Our local newspaper this morning featured an article by Concord (NH) Monitor writer Ethan DeWitt reporting that the State residents bet $2,310,000 on the Super Bowl whose net revenues will be used to underwrite public school funding in the State. In the article, Mr. DeWit offered these statistics on betting to date:
The online sports betting program, managed via DraftKings after a bidding process, has been up and running since late December.
Created last year after being championed by Sununu, the program has so far attracted 34,800 registered users, who have collectively placed $20.8 million in bets, according to the state Lottery Commission.
So far, the $20.8 million has translated into $1.2 million in net revenue for New Hampshire’s educational programs, the Commission said. The Commission estimates the new program should bring in $10 million a year to the state’s education trust fund, which is distributed to schools.
This sounds like a win for public education, but it is a victory only if two things occur: the level of betting provides the projected revenues from gambling and the sports gamblers are not the same individuals who bet regularly on other revenue sources like lotteries.

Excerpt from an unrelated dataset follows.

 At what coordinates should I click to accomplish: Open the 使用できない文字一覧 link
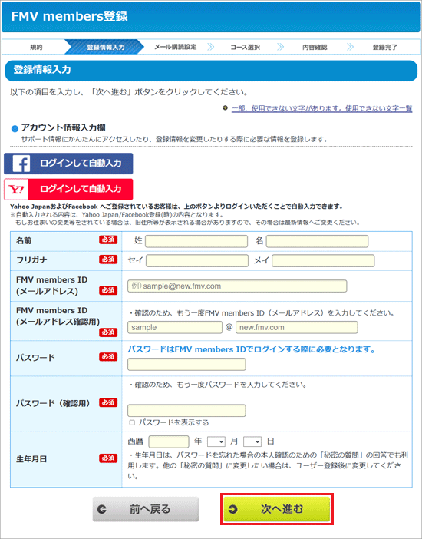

If the most recent gambling legislation, Keno, is any indication the revenues generated by Sports Gambling might fall short of the mark. Last February, Mr. DeWitt reported that Keno, which was forecast to generate enough revenue to underwrite Kindergarten in the state, was struggling to get enough revenue. According to the State’s Lottery Commission Keno was $3.8 million, far below the $11 million built into the revenue forecast. What happens when there is a revenue shortfall? Budget cuts are necessary. In the most recent budget, the state legislature decided it would fully fund full-day kindergarten programs regardless of revenues generated by keno and funding for stabilization grants was restored. The budget ax fell hard on health and human services, though, where the Commissioner will need to find $25 million in cuts without touching money for developmental services, county programs, or Medicaid rates. This cannot be good news for children raised in poverty or experiencing stress outside of school due to mental and physical health challenges their families are experiencing.

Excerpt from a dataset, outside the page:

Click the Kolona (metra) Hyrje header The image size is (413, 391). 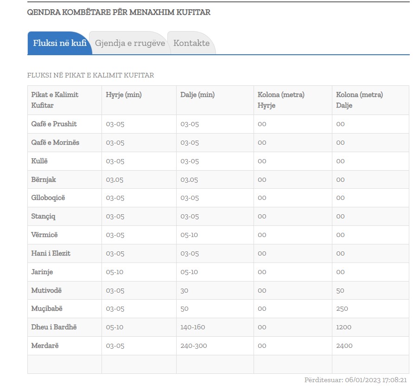click(x=281, y=100)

The reason keno fell short of the mark was accurately described by Judd Gregg and John Lynch, leading New Hampshire legislators from both sides of the aisle, in an article they co-authored in 2017 when legislation was proposed to legalize casinos in New Hampshire. In the op ed essay they surmised that gambling revenues are a zero sum game: cannot increase unless the incremental discretionary income of gamblers increases or the pool of those who gamble increases. In the article they cautioned against reliance on gambling revenues foreseeing that if the revenues fell short in one gambling gambit the legislators would likely turn to another source of gambling revenue setting in motion a vicious cycle that would ultimately result in the need for more and more revenue streams based on gambling.
As a Buddhist practitioner I find the whole notion of raising money through gambling “wrong”. In Buddhism, something is “right” if it goes “…in the direction of well-being and happiness”. I do not see reliance on gambling as the direction of well-being and happiness… rather it reinforces an addiction that some people have and the need for a fast payback to get more stuff— the grasping and craving that create an endless cycle of needing more and more… the very cycle that John Lynch and Judd Gregg decry.
Bottom line: gambling revenues feed the wrong motives in us in every way and should be avoided as a quick fix to complicated problems.